3. Select Access Control and Threat Prevention Policy Layers and configure their rules.
4. Publish your changes.
5. Go to Multi-Domain > Global Assignments, and assign the configuration to the local Domains. If you assigned the configuration before, and made changes to the Global Domain Policy, reassign the global domain configuration to the local Domains.

   The system creates a task, during which these actions occur:

   • Makes sure that all Global and local Domain Layer rules are consistent and work together correctly. For example, it makes sure that new local Policy Layers are connected to existing local Domain Policy Layers.
   • Updates the local Domain and its Rule Base.
   • Publishes the changes again.
   • Changes the assignment status to Up to Date.
6. Install Policies on the local Domains.

Working with Global Objects

Use global objects in global configuration rules. Global objects work much in the same way as objects in local Policy rules.

The Global Domain includes many, predefined global objects for your convenience. These default global objects are visible (read only), in the Global Domain. You cannot delete or change them.

You can create, change or delete user-defined global objects in the Global Domain only. Global objects are visible in local Domains in the read-only mode.

Important - Before you delete a global object, make sure that no global or local policy rules use this global object. This can cause errors when you reassign global configurations.

To add a new global object:

1. Connect to the Global Domain with SmartConsole.
2. Click the Objects menu, and then select an object type from the menu.

   You can also create a new global object with the Object Explorer.

3. Configure the required parameters.
4. Click OK to save the new object.

To change a user-defined global object, select it in the Object Explorer, and then change the applicable settings.

To delete a user-defined object, select it in the Object Explorer and click Delete.

Important - After you complete the global object task, assign or reassign the global configuration to the applicable Domains.
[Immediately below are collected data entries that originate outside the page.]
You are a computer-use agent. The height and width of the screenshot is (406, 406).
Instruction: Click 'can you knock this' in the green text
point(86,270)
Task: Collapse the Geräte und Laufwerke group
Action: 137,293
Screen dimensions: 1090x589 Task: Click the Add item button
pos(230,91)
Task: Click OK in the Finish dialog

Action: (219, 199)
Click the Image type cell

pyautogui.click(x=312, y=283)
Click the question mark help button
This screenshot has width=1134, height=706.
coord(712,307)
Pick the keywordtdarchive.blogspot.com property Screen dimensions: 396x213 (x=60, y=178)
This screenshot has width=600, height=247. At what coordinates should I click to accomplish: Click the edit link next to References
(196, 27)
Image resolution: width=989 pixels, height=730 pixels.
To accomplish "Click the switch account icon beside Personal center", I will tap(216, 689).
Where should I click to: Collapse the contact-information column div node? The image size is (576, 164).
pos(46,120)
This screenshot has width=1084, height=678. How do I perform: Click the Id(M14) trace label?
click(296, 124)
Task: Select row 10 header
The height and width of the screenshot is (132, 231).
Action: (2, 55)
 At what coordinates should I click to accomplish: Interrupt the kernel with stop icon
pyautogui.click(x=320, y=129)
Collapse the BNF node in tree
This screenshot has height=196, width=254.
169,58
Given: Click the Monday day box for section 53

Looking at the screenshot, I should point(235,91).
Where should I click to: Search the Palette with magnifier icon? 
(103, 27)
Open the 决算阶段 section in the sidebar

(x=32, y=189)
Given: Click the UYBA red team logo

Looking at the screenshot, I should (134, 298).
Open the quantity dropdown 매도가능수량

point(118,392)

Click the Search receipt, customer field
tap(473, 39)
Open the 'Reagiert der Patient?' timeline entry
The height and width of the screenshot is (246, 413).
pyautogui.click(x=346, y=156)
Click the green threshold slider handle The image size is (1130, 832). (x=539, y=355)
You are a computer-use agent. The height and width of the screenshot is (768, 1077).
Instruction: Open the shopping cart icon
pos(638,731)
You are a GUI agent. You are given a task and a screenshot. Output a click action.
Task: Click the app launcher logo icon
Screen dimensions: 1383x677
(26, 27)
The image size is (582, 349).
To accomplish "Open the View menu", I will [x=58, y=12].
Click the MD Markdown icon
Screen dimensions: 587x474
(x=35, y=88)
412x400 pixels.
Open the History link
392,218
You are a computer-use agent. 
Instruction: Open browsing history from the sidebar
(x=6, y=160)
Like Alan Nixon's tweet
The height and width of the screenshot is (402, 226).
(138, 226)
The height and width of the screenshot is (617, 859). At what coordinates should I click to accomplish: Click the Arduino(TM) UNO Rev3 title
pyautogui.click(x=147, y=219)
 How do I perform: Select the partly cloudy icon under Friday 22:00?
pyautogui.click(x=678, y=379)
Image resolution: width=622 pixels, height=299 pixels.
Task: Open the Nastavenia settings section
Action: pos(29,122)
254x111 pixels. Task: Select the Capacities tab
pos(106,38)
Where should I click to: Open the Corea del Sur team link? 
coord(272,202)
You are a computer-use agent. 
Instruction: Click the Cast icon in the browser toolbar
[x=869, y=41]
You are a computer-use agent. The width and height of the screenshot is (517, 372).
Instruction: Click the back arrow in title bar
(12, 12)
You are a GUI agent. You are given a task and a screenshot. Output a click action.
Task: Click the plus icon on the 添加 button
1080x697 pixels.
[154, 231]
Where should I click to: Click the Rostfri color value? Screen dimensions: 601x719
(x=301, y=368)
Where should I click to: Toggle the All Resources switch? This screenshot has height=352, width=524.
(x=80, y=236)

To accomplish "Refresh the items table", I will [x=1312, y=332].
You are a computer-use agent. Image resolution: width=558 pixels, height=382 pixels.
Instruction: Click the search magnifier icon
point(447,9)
This action automatically:

• Publishes the changes that were done on the Multi-Domain Server
• Updates the local Domain and its Rule Base

Updating IPS Protections

Check Point continuously develops and improves its protections against emerging threats. You can manually update the database with latest IPS protections. You must also configure the Global Domain to automatically download contracts and other important data.

Note - Security Gateways with IPS enabled only get the updates after you install Policy.

For troubleshooting or for performance tuning, you can revert to an earlier IPS protection package.

To manually update the IPS protections:

1. Connect to the Global Domain with SmartConsole.
2. Click Security Policies > Threat Prevention.
3. In the Related Tools section, click Updates.
4. In the IPS section, click Update Now.
5. Connect to the Multi-Domain Server with SmartConsole.
6. Reassign the global configuration.

To revert to an earlier protection package:

1. Connect to the Global Domain with SmartConsole.
2. Click Security Policies > Threat Prevention.
3. In the IPS section of the Threat Prevention Updates page, click Switch to version.
4. In the window that opens, select an IPS Package Version, and click OK.
5. Connect to the Multi-Domain Server with SmartConsole.
6. Reassign the global configuration.

To make sure that Contract Downloads is enabled:

1. In each Domain, go to the main menu > Global Properties.
2. From the navigation tree, select Security Management.
3. Make sure that Automatically download contracts and other important data is selected.

   This parameter is enabled by default. If it is not enabled, select it.

Updating the Application and URL Filtering Database

Check Point constantly develops and improves its protections against the latest threats. You can manually update the Application and URL Filtering database with the latest applications and URLs.

To manually update the Application and URL Filtering protections:

1. Connect to the Global Domain with SmartConsole.
2. Click Security Policies > Access Control.
3. In the Related Tools section, click Updates.
4. In the Application and URL Filtering section, click Update Now.
5. Connect to the Multi-Domain Server with SmartConsole.
6. Assign or reassign the global configuration.